What is cohabitation?

Cohabitation in the UK typically means that a couple lives together in a long-term relationship, although they are not married or in a civil partnership.  Some call these couples ‘common law partners’.

Due to an increase in cohabitating, recent years saw several legal changes in the UK regarding how cohabitating couples are treated. In family law, a domestic partnership means these people now have limited rights. For example, an unmarried father can have parental responsibility if he is listed on the child’s birth certificate.

It is essential to realise that common law partners have no legal standing in England or Wales.  In the eyes of the law, these persons are still considered individuals. Cohabitating couples are not automatically each other’s beneficiaries and cannot claim financial benefits at the death of one of the partners. Cohabitation is not some form of marital status, although many people in England and Wales believe so.

What if we want to separate?

The property, pensions, and inheritance laws are very different for a cohabitating couple than for a married one or people in a civil partnership.

At Robertsons Solicitors, we understand that you may feel anxious if you find yourself in the difficult position of wanting to separate yourself from a long-term cohabitating relationship. You are, for instance, not allowed to claim maintenance from the other partner.  However, there are some things you can claim or ask for.  

It could be that you are entering into a cohabitation relationship and you own the property. It is obvious that you will be considering how you can protect that property should the relationship breakdown. This could lead to a cohabitation agreement being considered. Such a document can also include other aspect of the relationship, such as who pays the bills and/or mortgage/rent.

Whether you are entering or leaving a cohabiting relationship, our expert family law solicitors will happily help and lead you in conversation.  

Cohabitation FAQs

Unfortunately, unless the family home is in your joint name, you have no guaranteed right to ownership of the house if you are not married.  In fact, the division of property can be an extremely complex issue.

Should your cohabiting partner, for example, own the home in their sole name, you might only be entitled to something if you can prove that you contributed directly to the property's upkeep.  Even then, one cannot claim for just anything.   It must have been a significant contribution.   Our expert family law solicitors at Robertsons Solicitors can help you in this regard.

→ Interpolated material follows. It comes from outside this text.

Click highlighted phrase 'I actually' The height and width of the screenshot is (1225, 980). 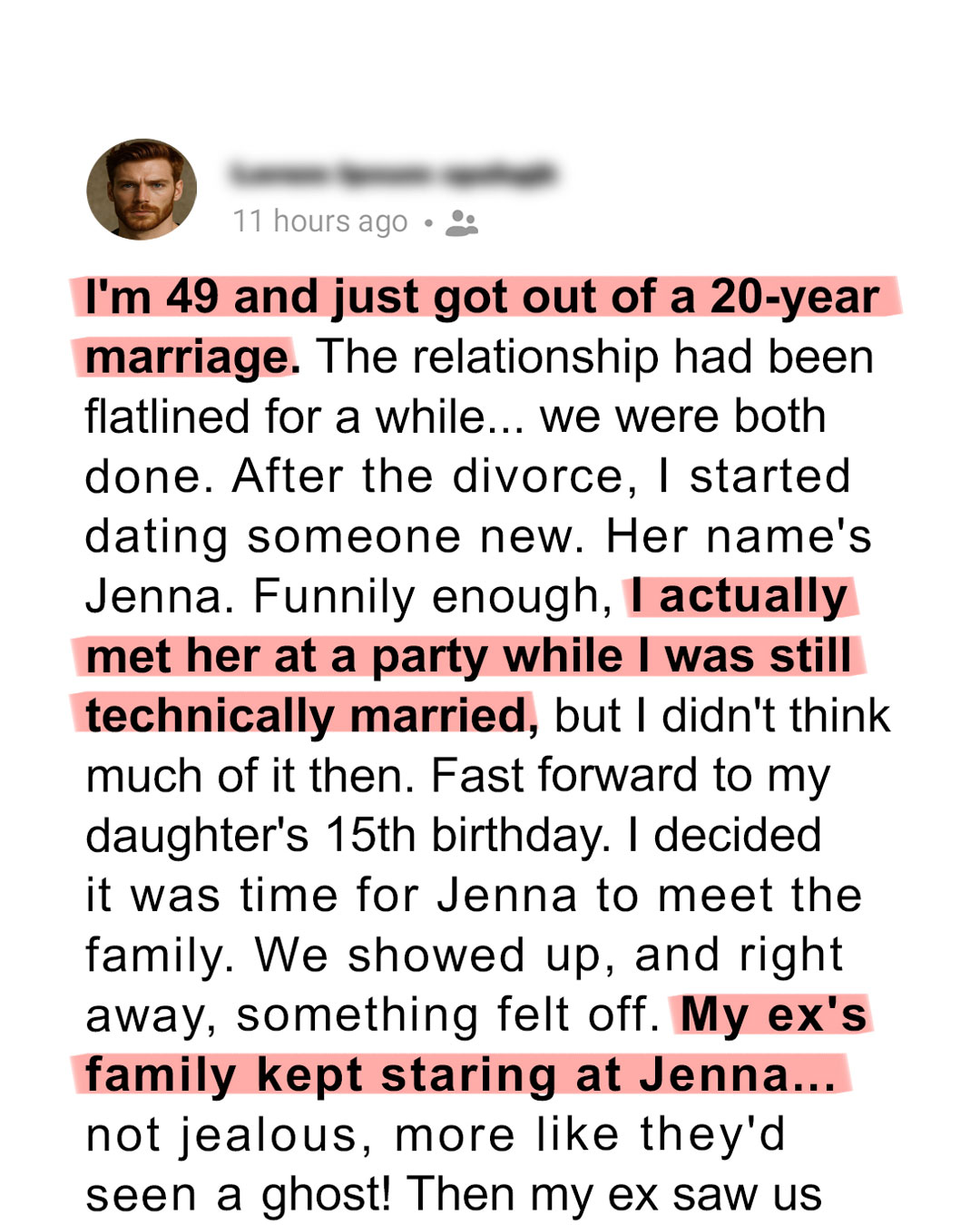click(739, 597)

You might not automatically inherit anything from your partner's estate.  However, in some cases, you might be able to make a claim to the court against the estate of your deceased cohabiting partner.  If you are unsure about your situation, please make an appointment with one of our family law solicitors at Robertsons.  We will evaluate your case on the facts and give you the best advice we can.

You don’t have automatic pension rights if you are in a domestic relationship.  As a rule, you won’t be entitled to anything, but we have found exceptions.  Please speak to us so we can evaluate your situation's facts.

Only the birth mother has automatic parental responsibility if a couple is unmarried or in a civil partnership.   For births after 1 December 2003, a father may have parental rights if his name appears on the birth certificate.

Should a biological father later marry the mother, he can also acquire parental responsibility.   Child custody depends on parental rights, so cohabitation can affect child custody depending on your situation.